It’s finally here. The end of an era. It’s the final confrontation between Laurie Strode and “The Shape” Michael Myers and bring a shocking twist.

Laurie Strode has finally found peace with herself. It has been four years since Michael Myers last invaded the town of Haddonfield, Illinois. His last invasion resulted in the death of her daughter, Karen. This left Laurie to find a home and live with her granddaughter Allyson, who is working as a nurse. Laurie has begun to write a memoir about her experiences. As for Allyson, she finally thinks she has found love with local Corey Cunningham, a man who in 2019 was accused and acquitted of killing a nine-year-old boy who died under his care.

Corey has since become the victim of bullying. When he is beaten and thrown over a railing, Corey is dragged into a sewer and the one who did it is none other than Michael Myers, who had been in hiding since his last invasion. Through Corey, Michael is ready to return again to town to begin another killing spree. However, Corey, tired of how he is being treated, is ready to go full killer mode along with Michael. When Laurie realizes Corey’s intentions and even more knowing Michael Myers is back, she must prepare for the final showdown. Who will come out on top?

As they say, all good things come to an end and finally, it is here. We have the final installment of the horror franchise, which after so many sequels was reinvigorated with the 2018 “requel” of the same name with Jamie Lee Curtis returning as Laurie Strode and Nick Castle returning as “The Shape”. While 2021’s Halloween Kills is a mid-way point where Laurie spends most of the film in the hospital after being attacked, this finale goes a route that is more of a mixed bag that has its moments, but also has its flaws.
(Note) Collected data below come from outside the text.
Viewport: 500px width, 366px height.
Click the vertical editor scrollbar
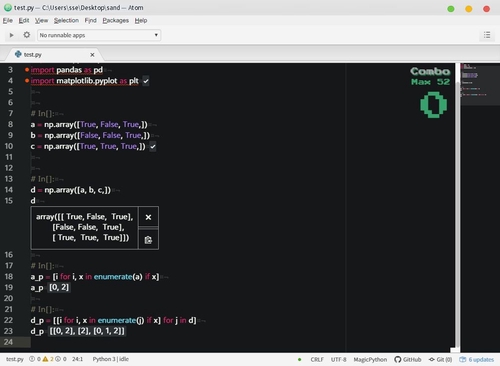coord(458,207)
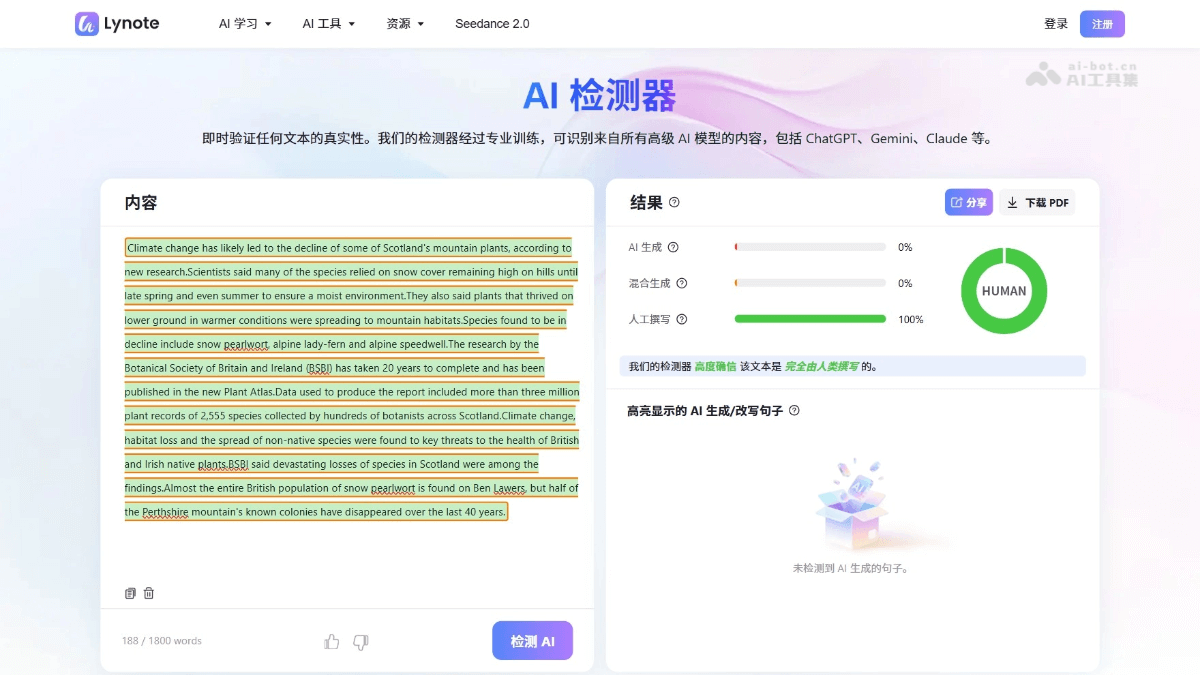
Task: Copy the content using the copy icon
Action: point(130,593)
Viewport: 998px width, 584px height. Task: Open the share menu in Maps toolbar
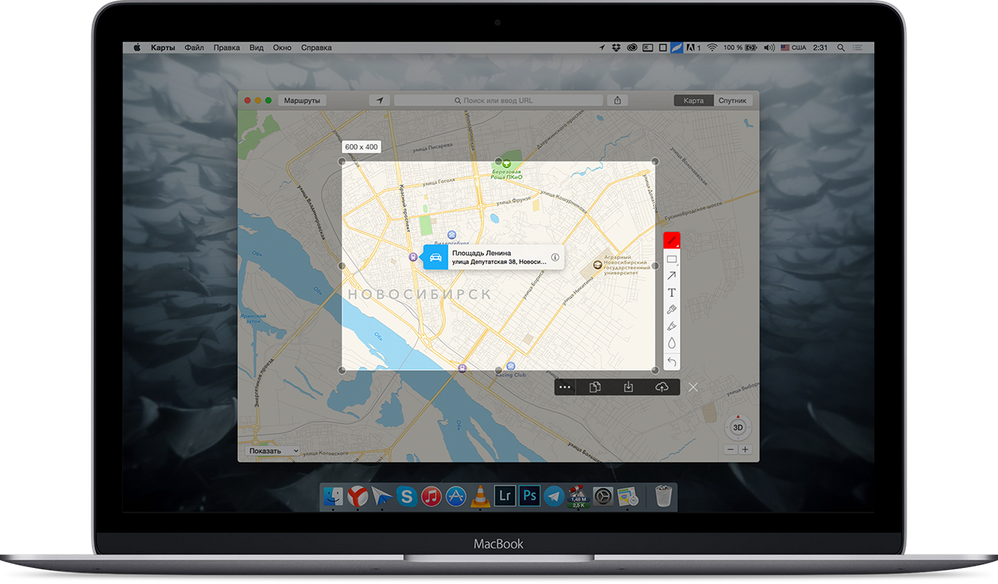[x=618, y=101]
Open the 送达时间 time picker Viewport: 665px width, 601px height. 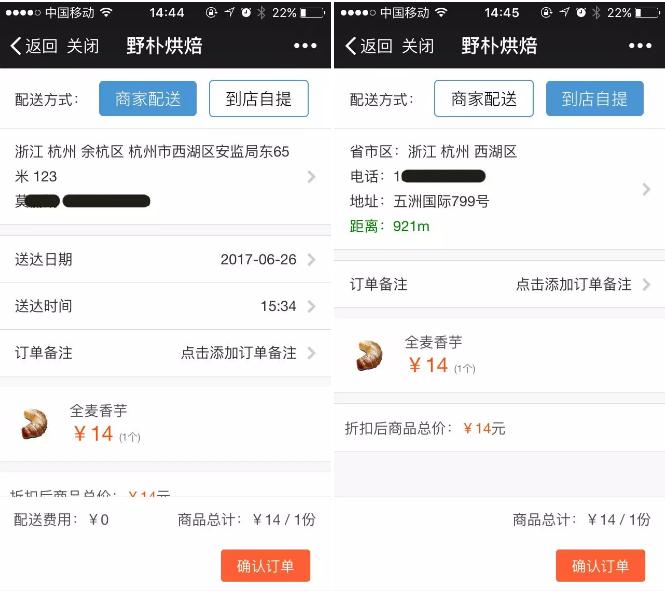point(165,306)

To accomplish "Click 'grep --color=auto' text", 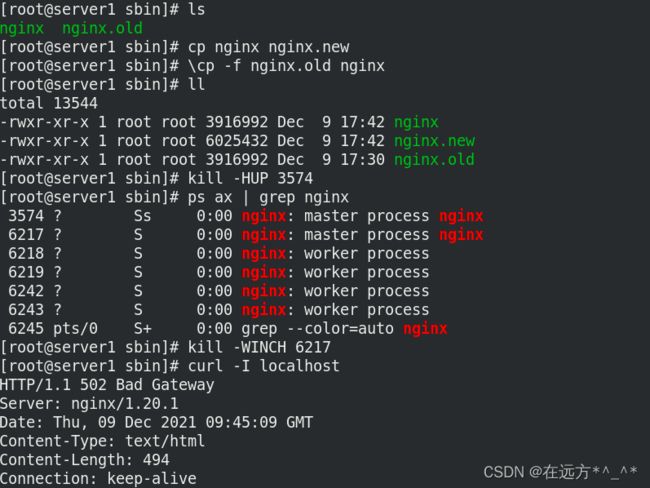I will (318, 329).
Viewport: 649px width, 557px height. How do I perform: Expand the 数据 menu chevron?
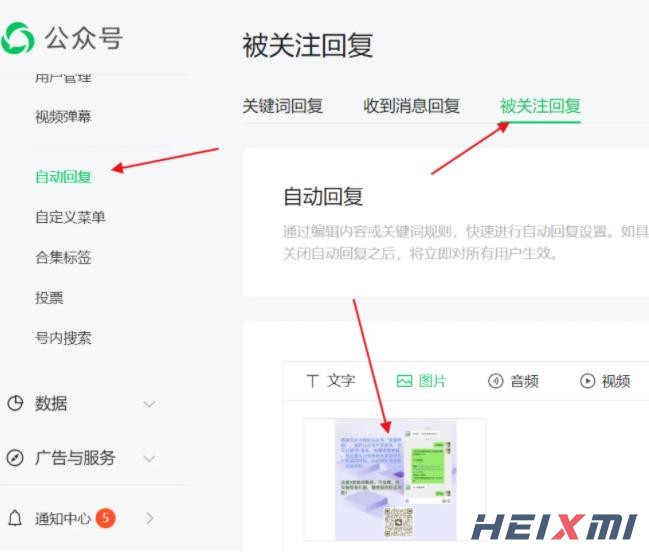(x=149, y=403)
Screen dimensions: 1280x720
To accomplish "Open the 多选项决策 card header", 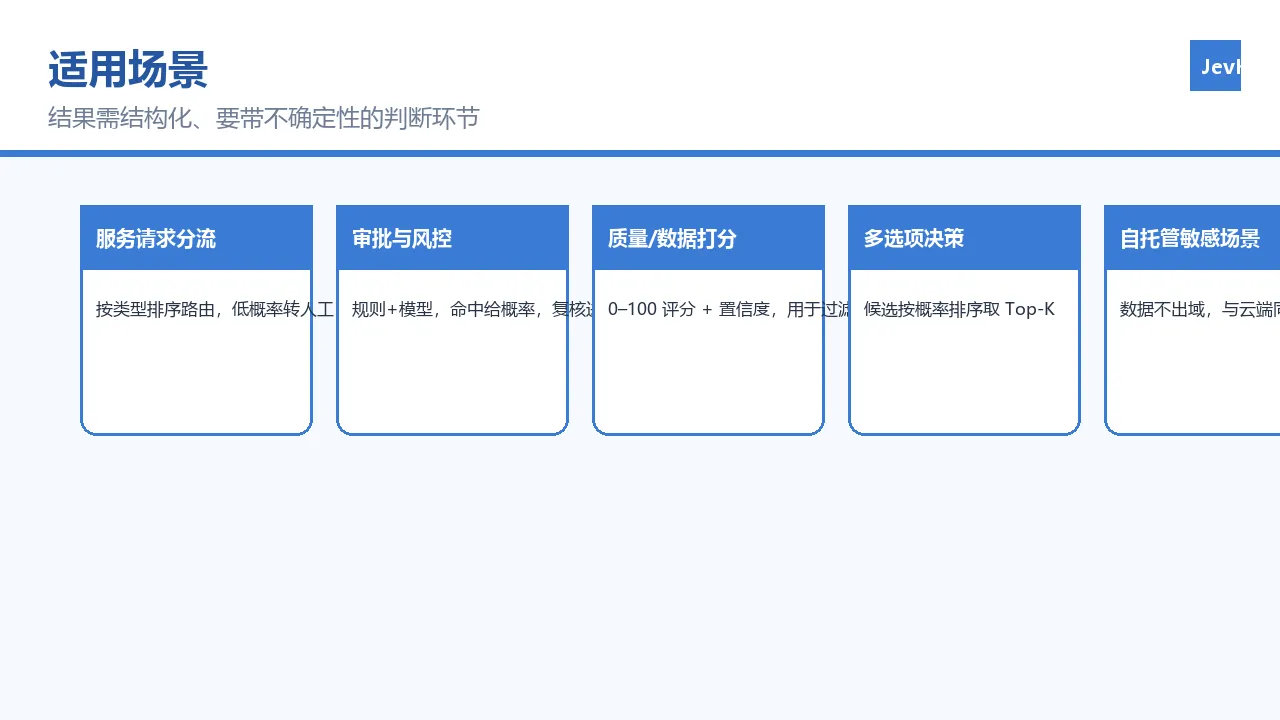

It is refreshing to see Laurie Strode in a state of calm as she seemingly had decided to find her calling by writing a memoir about her experiences. It seems therapeutic and it’s clear she is trying to overcome all of her experiences as she tries to be a good grandmother to Allyson, played by a returning Andi Matichak. Of course, it’s destined to be short-lived with the return of The Shape and this leads to an internal conflict between the duo due to the new connection of a new character, Corey, played by Rohan Campbell.

This is where I think the problem is. Why go the route of a “follower” where we see Corey, an innocent young man who accidentally caused a kid to die. But he was in the wrong place at the wrong time being mistaken for purposely killing someone in the film’s opening. It was a tease that caused the assumption Michael Myers was back. Soon enough, the film goes the archetype of “bullied teen seeking revenge” route with Corey doing his own take of The Shape going after the bullies who tormented him. In the case of three certain characters, they deserved it, but not one, a sympathetic member of the group. However, altogether, going this route might not have been a totally good idea because in some ways, it took away the Laurie-Michael tension and it even could have teased something that could have hindered rather than put a final stamp to the franchise.

In the end, Halloween Ends is a mixed bag. Jamie Lee Curtis and Andi Matichak continue to show how great they are with their natural chemistry and are the saving grace of the film. The idea of a second killer wasn’t exactly the right move in this case and for a good portion it took away the reason why we wanted to see the franchise in the first place. However, the third act makes up for it and proves a fitting end in a turn of redemption.


A Universal Pictures/Miramax/Blumhouse production in association with Rough House Pictures and Trancas International Films. Director: David Gordon Green. Producers: Malek Akkad, Bill Block, and Jason Blum. Writers: Paul Brad Logan, Chris Bernier, Danny McBride, and David Gordon Green; based on the characters created by John Carpenter and Debra Hill. Cinematography: Michael Simmonds. Editing: Timothy Alverson.

Cast: Jamie Lee Curtis, Andi Matichak, Will Patton, James Jude Courtney, Rohan Campbell, Kyle Richards, Michael Barbieri, Destony Mone, Joey Harris, Marteen, Rick Moose, Candice Rose, Jack William Marshall.

The film is now available in theaters and streaming on Peacock.